As if opponents of Ohio’s seedy network of 800 Internet cafes did not already have enough ammunition in their arsenals to fire at state legislators, along comes an investigation that should seal the deal of doom on these unconstitutional sweepstakes parlors.

An Ohio newspaper probe revealed last week that most Ohio Internet cafes provided incomplete information to the state secretary of state’s office, and many of the businesses’ operators who could be identified have spotty financial backgrounds or criminal histories.

Now that regulations that some say would force Internet cafes out of business are likely for a vote in the Ohio House as early as this week, the new revelations should spur legislators to act quickly and decisively in support of House Bill 7. The bill, sponsored by Rep. Matt Huffman, a Lima Republican, would limit prize payouts at the sweepstakes parlors to $10 a day, a provision essentially intended to drive them out of business.

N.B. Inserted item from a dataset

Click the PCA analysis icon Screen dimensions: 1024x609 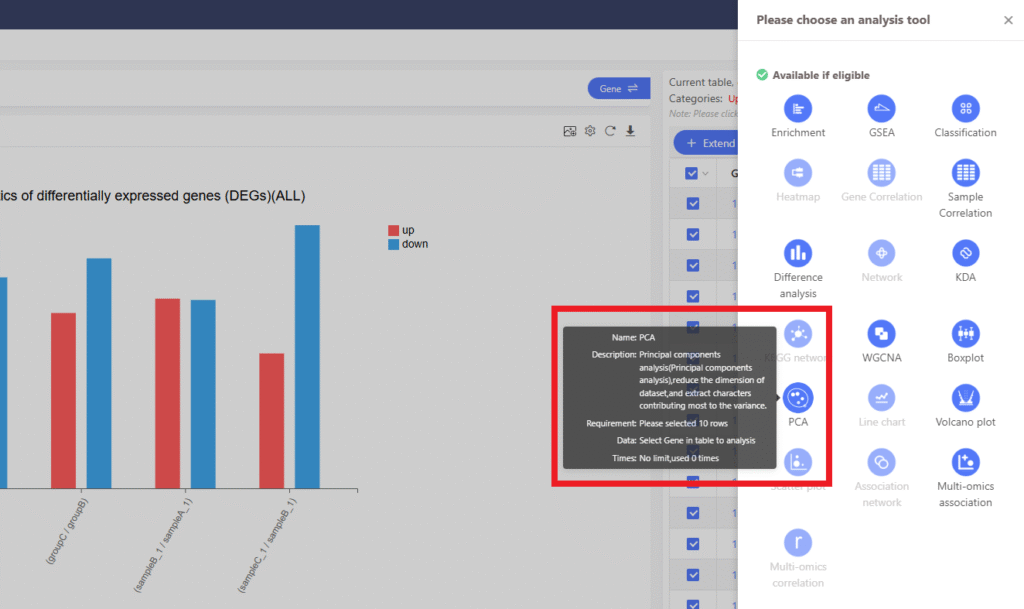798,398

A moratorium on new Internet cafes in Ohio expires June 30. Therefore it’s incumbent on the General Assembly to act expeditiously. Just in case anyone has forgotten, numerous other logical reasons explain why such extreme regulation is needed and needed now:

Internet cafes lack all consumer protections that regulated gambling offers. Cafe owners and employees are not subject to background checks, games aren’t checked for integrity and fairness, and there are no gaming taxes .

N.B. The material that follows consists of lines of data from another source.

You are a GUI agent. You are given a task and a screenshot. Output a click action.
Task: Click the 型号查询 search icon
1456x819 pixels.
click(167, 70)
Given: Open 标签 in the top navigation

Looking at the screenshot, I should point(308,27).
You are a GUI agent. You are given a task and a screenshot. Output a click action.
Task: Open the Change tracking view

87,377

Internet cafes divert money from churches and fraternal organizations that operate bingo and other forms of legal gambling. These groups are strictly regulated and are required to give part of their proceeds to charity.

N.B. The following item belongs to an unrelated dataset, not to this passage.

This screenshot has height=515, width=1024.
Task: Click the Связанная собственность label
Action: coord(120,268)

The operation of Internet cafes violates the Ohio Constitution, which specifically prohibits gambling except for those that are state-regulated, such as the Ohio Lottery, casinos and racinos.

Ohio Attorney General Mike DeWine, a longtime foe of storefront gambling, likens Internet cafe shenanigans to “The Wild, Wild West.” The Ohio General Assembly can best tame this out-of-control beast that preys on the poorest of Ohio’s population by adopting Huffman’s responsible legislation by the Easter recess.